Text shown
++++++
WIN Gallery: There are works that impose themselves gradually and others that create an immediate connection. How did your encounter with this work unfold, before the acquisition?
DG: It was the last work in the guided tour at the time of the visit. It fit perfectly within the budget line, but also within what I was looking for. It was the work that conveyed that something necessary for an immediate attraction, and I did not hesitate any longer.
WIN Gallery: From your perspective as a physiotherapist, do you feel that the work dialogues, in a way, with ideas such as inner rhythm, breathing, or bodily balance?
DG: It makes you breathe calmly. The landscape illustrated through the window and that evening green, but also the melancholic nuance, make you breathe deeply and calmly.
WIN Gallery: After a work enters a personal space, the relationship with it transforms. Where is the work today, and how does it integrate into your day-to-day life?
DG: The work has remained in view, leaning against the wall in front of the sofa in the living room, where I spend most of my relaxation time at home. It is in a position where it now seems that I am about to find it a place of its own, but until then I want to look at it some more.
WIN Gallery: In therapeutic practice, healing is never only physical. Do you believe that art can play a real role in processes of emotional self-regulation or recovery, even outside an explicit therapeutic framework?
DG: I believe that art itself represents a form of therapy. You look at it and it passes, or you gather yourself so that you can move forward.
WIN Gallery: The first acquisition is often a symbolic threshold. Did this experience change the way you view Romanian contemporary art and open your interest toward other names or directions?
DG: After the first acquisition, the desire to experience the same emotion grows, but in fact it always becomes something else. From contemporary art, I can say that I have noticed Felix Aftene, Sorin Ilfoneanu, Ștefan Câlția, and a few other artists who are currently in trend, but I always want to discover an emotion, a state that conveys something to me. This tells me about the artist that they work with passion and put their soul into their art, and here the size of the artist does not matter, but the state displayed on the canvas.
WIN Gallery: Over time, some works remain relevant, others fade. How would you define a work of art that “functions” in the long term for you?
DG: I believe that the work remains directly connected to the artist. I consider that it depends to the greatest extent on the artist’s professional path, or on how much they maintain or change their style.
++++++
Data excerpts:
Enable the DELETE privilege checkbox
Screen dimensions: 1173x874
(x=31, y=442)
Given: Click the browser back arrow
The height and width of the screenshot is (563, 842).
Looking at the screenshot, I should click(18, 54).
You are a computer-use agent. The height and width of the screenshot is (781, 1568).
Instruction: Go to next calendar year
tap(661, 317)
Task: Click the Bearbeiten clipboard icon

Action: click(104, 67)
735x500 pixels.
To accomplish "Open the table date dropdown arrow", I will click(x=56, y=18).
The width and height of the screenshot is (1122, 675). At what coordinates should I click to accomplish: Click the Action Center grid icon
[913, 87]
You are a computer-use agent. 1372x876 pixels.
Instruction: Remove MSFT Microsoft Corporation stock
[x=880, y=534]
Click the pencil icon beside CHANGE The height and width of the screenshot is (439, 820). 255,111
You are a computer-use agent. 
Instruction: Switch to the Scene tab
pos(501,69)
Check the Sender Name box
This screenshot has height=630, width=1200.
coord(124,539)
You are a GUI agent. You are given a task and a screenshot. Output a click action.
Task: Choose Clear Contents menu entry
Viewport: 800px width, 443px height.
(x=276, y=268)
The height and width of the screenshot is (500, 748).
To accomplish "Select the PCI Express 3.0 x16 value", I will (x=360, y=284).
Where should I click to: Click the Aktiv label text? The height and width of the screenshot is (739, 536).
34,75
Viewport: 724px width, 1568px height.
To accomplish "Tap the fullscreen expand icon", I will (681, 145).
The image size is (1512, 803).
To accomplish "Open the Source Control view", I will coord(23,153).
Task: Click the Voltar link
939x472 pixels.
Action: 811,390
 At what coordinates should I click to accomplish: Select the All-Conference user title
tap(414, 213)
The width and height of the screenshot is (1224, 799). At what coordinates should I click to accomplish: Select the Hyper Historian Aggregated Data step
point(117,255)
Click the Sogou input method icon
++++++
Explore the material
a - From the interview, return the passage that begins at the words "WIN Gallery: The first" and stops after the words "term for you?", copied exactly.
b - List every artist DG names in the interview.

Answers to the exercises
a -
WIN Gallery: The first acquisition is often a symbolic threshold. Did this experience change the way you view Romanian contemporary art and open your interest toward other names or directions?
DG: After the first acquisition, the desire to experience the same emotion grows, but in fact it always becomes something else. From contemporary art, I can say that I have noticed Felix Aftene, Sorin Ilfoneanu, Ștefan Câlția, and a few other artists who are currently in trend, but I always want to discover an emotion, a state that conveys something to me. This tells me about the artist that they work with passion and put their soul into their art, and here the size of the artist does not matter, but the state displayed on the canvas.
WIN Gallery: Over time, some works remain relevant, others fade. How would you define a work of art that “functions” in the long term for you?

b -
Felix Aftene
Sorin Ilfoneanu
Ștefan Câlția